Looking at the histogram above, you will notice that there is a large number of very dark pixels in each channel. This is not so surprising, since the image has a mostly black background. What if we want to focus on a more foreground part of the image, like just one of the cells. This is where a mask enters the picture!

Hover over the image with your mouse to find the centre of that cell and the radius (in pixels) of the cell. Then, using techniques from the Drawing and Bitwise Operations episode, create a circular mask to select only the desired cell.

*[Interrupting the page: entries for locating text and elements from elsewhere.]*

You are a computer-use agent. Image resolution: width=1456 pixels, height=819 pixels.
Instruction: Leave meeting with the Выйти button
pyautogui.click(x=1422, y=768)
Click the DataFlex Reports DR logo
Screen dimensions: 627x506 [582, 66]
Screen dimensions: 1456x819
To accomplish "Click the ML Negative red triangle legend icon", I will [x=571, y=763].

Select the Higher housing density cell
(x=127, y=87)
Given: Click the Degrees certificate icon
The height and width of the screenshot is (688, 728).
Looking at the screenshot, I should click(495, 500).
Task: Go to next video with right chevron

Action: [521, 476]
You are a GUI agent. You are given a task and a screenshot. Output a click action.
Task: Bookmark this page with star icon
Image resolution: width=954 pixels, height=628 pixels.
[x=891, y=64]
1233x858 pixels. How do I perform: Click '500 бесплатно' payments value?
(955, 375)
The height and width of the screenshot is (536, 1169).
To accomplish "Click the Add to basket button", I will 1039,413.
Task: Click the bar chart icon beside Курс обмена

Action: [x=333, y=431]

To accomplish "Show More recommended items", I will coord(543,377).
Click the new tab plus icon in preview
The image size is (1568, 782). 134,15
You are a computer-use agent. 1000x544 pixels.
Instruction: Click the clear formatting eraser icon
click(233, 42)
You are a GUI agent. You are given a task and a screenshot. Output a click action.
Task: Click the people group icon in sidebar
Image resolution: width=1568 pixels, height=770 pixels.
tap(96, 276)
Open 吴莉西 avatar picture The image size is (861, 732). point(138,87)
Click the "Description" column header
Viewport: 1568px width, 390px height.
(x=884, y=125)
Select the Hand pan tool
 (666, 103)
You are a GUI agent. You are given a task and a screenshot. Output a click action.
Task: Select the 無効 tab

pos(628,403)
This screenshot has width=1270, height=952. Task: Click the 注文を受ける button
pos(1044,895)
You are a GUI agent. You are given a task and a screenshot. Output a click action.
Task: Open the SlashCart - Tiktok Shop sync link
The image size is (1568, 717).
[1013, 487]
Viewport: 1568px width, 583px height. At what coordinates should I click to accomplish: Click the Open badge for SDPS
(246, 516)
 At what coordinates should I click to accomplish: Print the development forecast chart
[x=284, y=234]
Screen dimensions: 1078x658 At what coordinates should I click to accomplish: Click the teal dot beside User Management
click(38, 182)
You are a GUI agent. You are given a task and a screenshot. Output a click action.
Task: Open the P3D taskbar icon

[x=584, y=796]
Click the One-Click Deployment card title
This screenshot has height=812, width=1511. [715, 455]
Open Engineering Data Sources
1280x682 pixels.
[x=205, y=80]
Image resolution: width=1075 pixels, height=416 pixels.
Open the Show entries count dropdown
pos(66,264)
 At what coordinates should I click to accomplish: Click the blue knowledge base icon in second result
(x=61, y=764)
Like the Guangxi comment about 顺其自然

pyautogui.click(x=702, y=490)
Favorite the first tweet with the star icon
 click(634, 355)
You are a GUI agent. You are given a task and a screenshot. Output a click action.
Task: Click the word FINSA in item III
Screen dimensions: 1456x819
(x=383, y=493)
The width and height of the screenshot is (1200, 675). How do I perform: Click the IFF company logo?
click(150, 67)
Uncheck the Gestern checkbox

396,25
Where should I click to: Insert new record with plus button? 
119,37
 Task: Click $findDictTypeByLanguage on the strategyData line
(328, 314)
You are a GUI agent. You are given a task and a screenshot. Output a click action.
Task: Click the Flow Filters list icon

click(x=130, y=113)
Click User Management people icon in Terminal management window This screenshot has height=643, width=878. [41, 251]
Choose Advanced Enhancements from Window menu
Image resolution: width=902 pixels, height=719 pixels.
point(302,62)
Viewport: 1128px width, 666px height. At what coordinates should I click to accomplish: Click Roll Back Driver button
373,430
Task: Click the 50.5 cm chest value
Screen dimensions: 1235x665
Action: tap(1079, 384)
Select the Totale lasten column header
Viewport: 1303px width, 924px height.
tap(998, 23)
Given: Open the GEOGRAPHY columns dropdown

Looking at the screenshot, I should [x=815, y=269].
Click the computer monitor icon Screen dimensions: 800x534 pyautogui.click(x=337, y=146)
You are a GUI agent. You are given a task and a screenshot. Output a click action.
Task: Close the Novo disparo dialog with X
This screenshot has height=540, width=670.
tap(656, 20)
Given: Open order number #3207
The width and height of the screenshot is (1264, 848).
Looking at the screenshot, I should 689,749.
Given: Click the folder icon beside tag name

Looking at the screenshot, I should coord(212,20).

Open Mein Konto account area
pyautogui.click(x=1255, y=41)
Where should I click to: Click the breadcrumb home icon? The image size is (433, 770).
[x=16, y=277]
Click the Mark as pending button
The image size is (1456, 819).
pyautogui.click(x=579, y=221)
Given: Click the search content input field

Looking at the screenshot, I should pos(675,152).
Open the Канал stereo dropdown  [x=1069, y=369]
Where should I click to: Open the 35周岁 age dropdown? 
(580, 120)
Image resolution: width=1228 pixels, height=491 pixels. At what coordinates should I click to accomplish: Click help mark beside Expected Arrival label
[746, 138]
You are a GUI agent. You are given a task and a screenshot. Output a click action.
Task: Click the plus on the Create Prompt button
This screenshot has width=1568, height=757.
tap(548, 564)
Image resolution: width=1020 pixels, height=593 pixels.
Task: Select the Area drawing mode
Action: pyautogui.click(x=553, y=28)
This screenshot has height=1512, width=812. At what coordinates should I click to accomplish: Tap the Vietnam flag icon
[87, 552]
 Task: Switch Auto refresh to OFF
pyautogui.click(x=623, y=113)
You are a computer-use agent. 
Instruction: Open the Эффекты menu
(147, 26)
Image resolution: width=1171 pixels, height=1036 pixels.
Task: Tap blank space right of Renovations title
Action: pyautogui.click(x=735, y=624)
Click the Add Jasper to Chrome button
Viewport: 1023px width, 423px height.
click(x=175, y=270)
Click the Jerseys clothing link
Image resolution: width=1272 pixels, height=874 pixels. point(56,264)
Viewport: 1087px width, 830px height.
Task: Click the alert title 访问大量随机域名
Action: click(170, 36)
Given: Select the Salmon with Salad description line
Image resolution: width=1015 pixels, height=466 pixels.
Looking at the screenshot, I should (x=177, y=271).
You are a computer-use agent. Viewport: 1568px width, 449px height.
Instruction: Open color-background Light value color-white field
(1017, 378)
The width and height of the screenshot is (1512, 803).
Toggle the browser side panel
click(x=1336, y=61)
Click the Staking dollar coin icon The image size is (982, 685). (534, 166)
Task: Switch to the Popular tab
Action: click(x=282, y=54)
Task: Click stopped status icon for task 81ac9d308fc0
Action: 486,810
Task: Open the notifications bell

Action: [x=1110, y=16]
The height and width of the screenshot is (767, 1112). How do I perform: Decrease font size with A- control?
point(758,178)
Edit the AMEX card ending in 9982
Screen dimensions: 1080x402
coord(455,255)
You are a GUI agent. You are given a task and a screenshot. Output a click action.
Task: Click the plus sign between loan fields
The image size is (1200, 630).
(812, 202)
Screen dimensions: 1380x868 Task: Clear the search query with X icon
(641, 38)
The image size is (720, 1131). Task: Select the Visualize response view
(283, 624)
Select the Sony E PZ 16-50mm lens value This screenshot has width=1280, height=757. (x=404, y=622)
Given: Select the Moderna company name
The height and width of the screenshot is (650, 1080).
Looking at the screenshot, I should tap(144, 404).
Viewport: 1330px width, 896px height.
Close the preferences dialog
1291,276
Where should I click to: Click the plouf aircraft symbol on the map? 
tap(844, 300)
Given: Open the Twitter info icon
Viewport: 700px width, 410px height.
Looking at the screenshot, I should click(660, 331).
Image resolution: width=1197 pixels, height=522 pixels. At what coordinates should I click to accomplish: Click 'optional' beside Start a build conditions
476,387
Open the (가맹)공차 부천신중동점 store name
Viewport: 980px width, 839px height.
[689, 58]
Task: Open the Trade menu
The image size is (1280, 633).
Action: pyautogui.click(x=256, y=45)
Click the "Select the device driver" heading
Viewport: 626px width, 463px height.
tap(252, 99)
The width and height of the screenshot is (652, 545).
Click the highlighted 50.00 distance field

Then, use that mask to apply the colour histogram operation to that cell.

Your masked image should look something like this:

Masked cell

And, the program should produce a colour histogram that looks like this:

Single cell histogram

PYTHON

# create a circular mask to select the lowest cell in the image
mask = np.zeros(shape=cells.shape[0:2], dtype="bool")
circle = ski.draw.disk(center=(400, 360), radius=80, shape=cells.shape[0:2])
mask[circle] = 1

# just for display:
# make a copy of the image, call it masked_image, and
# zero values where mask is False
masked_img = np.array(cells)
masked_img[~mask] = 0

# create a new figure and display masked_img, to verify the
# validity of your mask
fig, ax = plt.subplots()
plt.imshow(masked_img)

# list to select colors of each channel line
colors = ("red", "green", "blue")

# create the histogram plot, with three lines, one for
# each color
plt.figure()
plt.xlim([0, 256])
for (channel_id, color) in enumerate(colors):
    # use your circular mask to apply the histogram
    # operation to the lowest cell of the image
    histogram, bin_edges = np.histogram(
        cells[:, :, channel_id][mask], bins=256, range=(0, 256)
    )

    plt.plot(histogram, color=color)

plt.xlabel("color value")
plt.ylabel("pixel count")

Key Points

  • We can create histograms of images with the np.histogram function.
  • We can separate the RGB channels of an image using slicing operations.
  • We can display histograms using the matplotlib pyplot figure(), title(), xlabel(), ylabel(), xlim(), plot(), and show() functions.